▶ _Exercise aim_
Return the lines below that carry the word "computer".

[Pixel coordinate grounding data]
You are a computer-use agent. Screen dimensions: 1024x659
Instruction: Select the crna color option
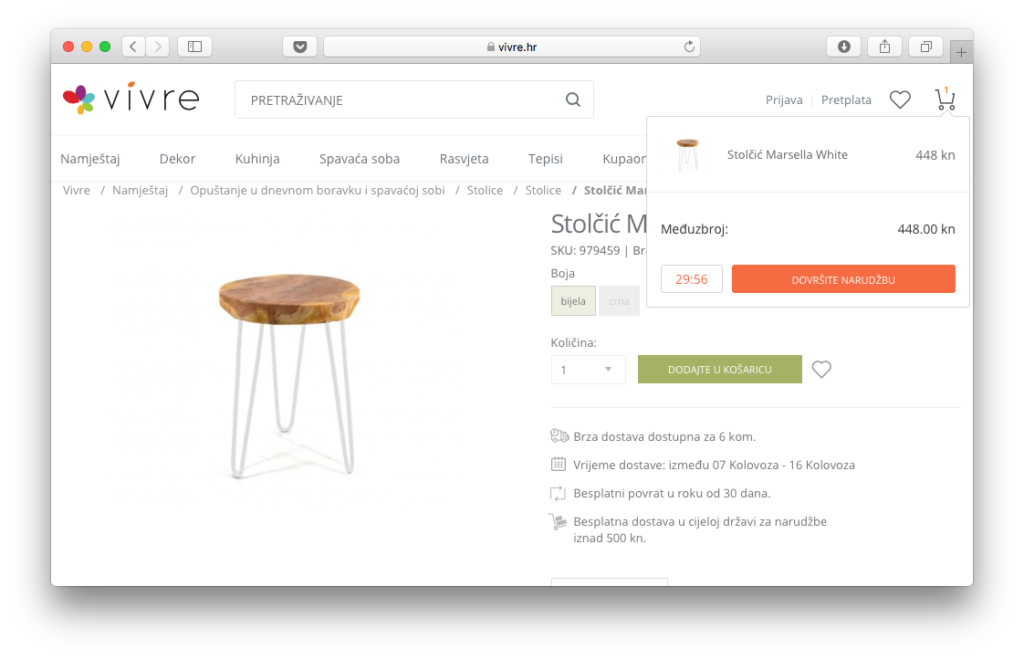coord(619,301)
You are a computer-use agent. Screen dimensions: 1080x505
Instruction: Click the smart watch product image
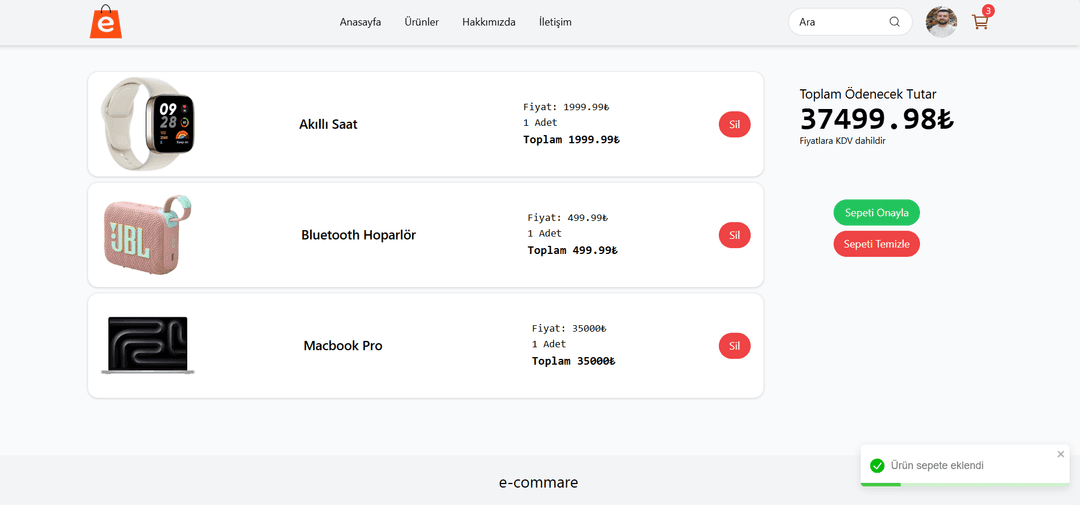(x=148, y=124)
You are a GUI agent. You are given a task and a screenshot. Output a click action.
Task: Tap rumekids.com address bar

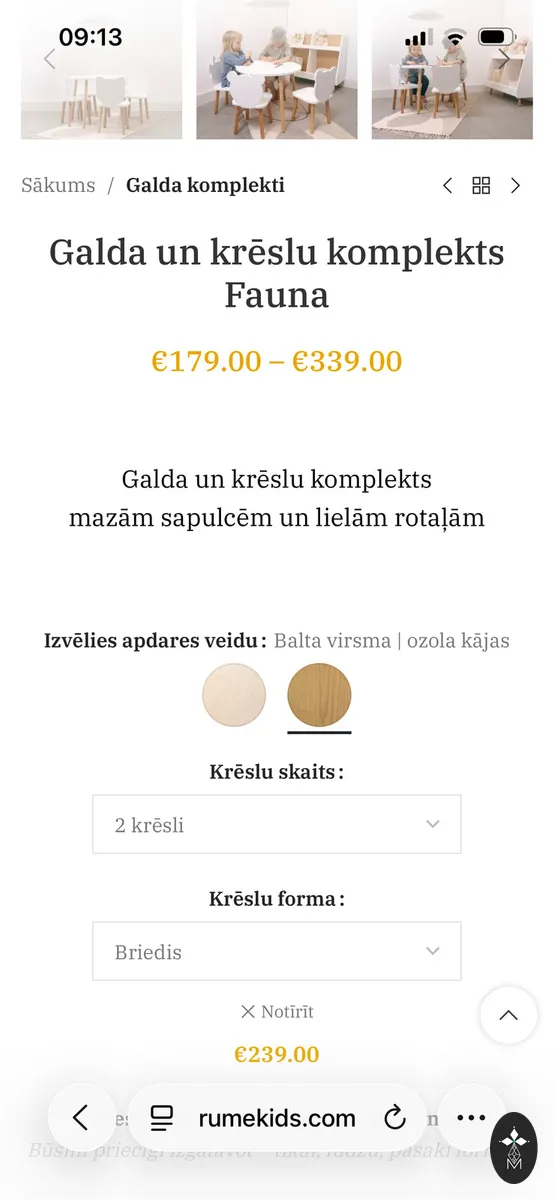pos(277,1117)
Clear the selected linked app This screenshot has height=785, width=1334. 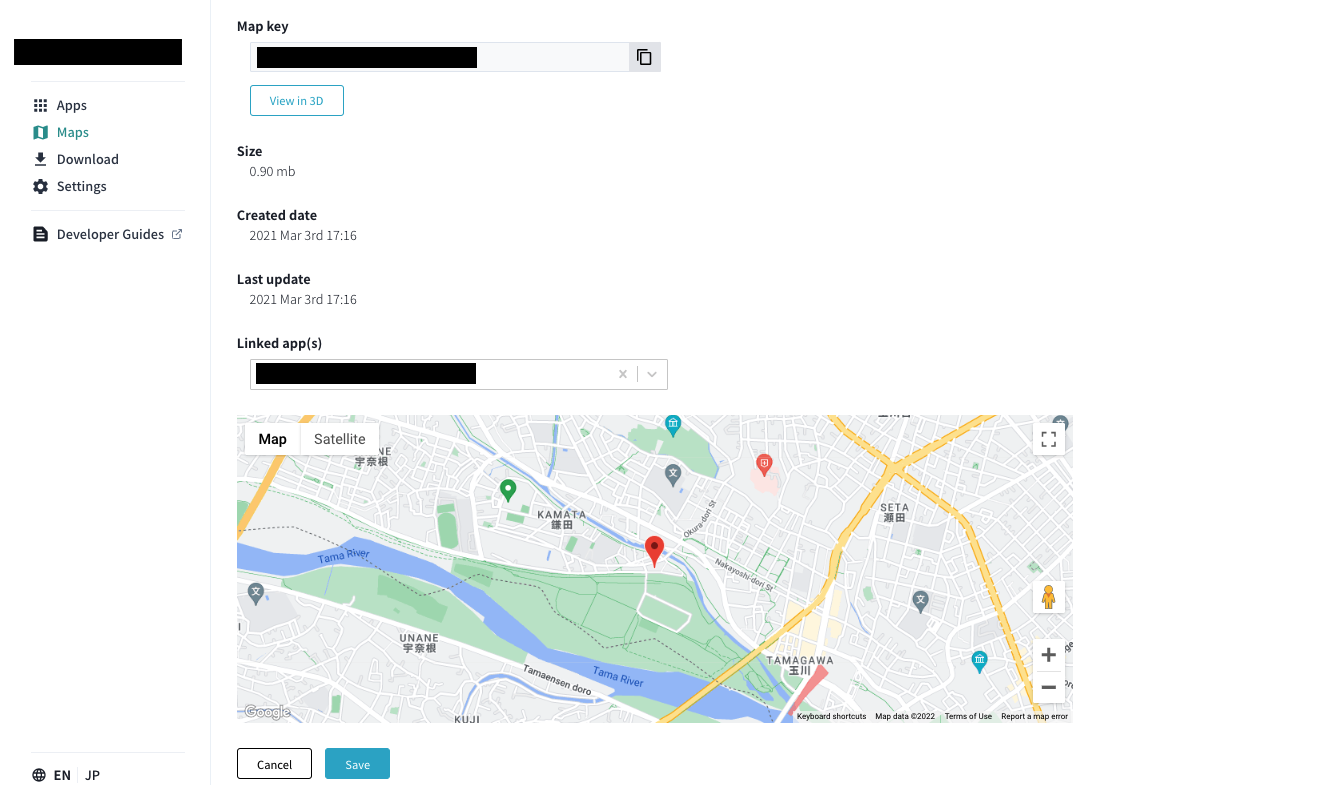[x=622, y=373]
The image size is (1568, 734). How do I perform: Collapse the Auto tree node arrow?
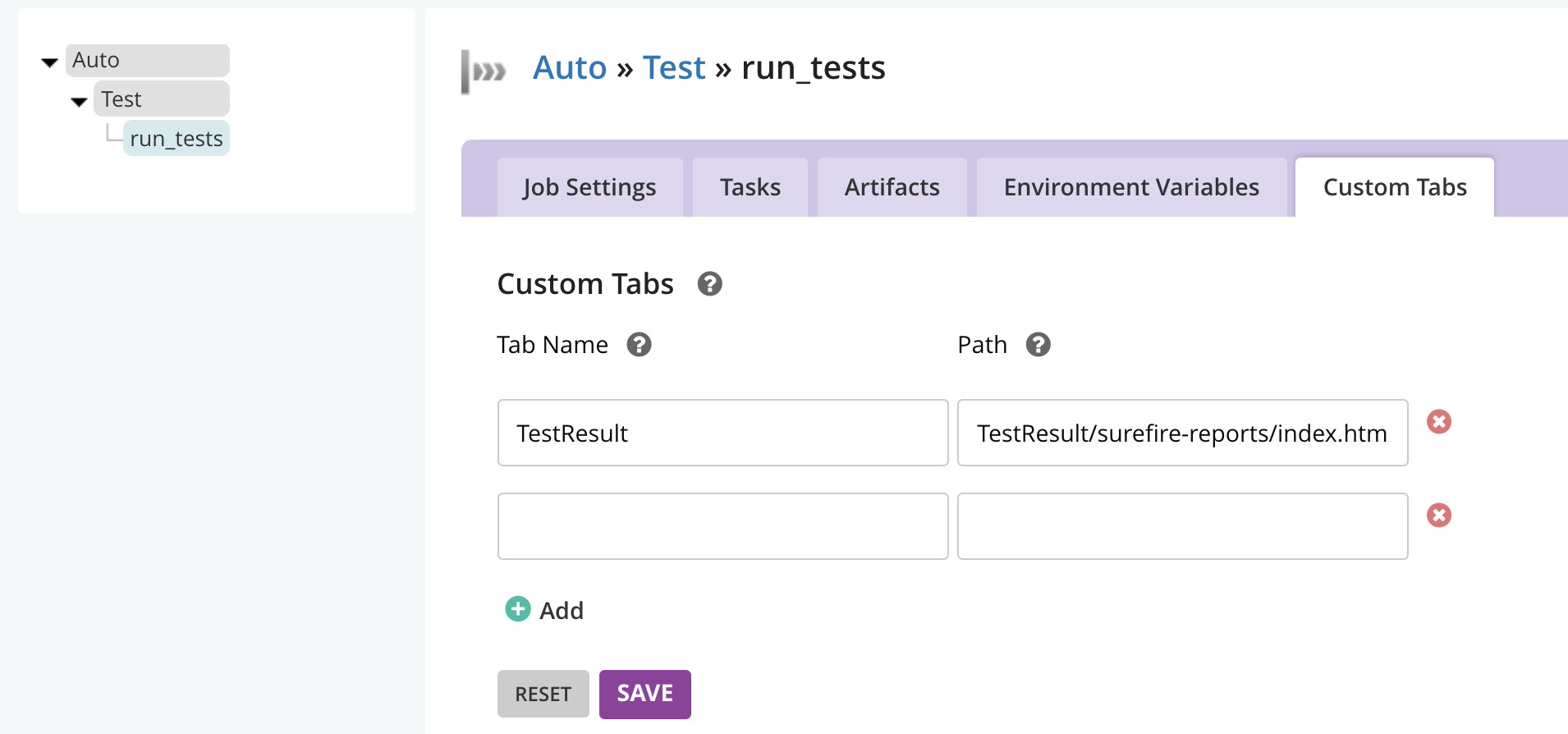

▶ _Written response_
You are a computer-use agent. Screen dimensions: 1024x659
You are a computer-use agent. Screen dimensions: 1080x505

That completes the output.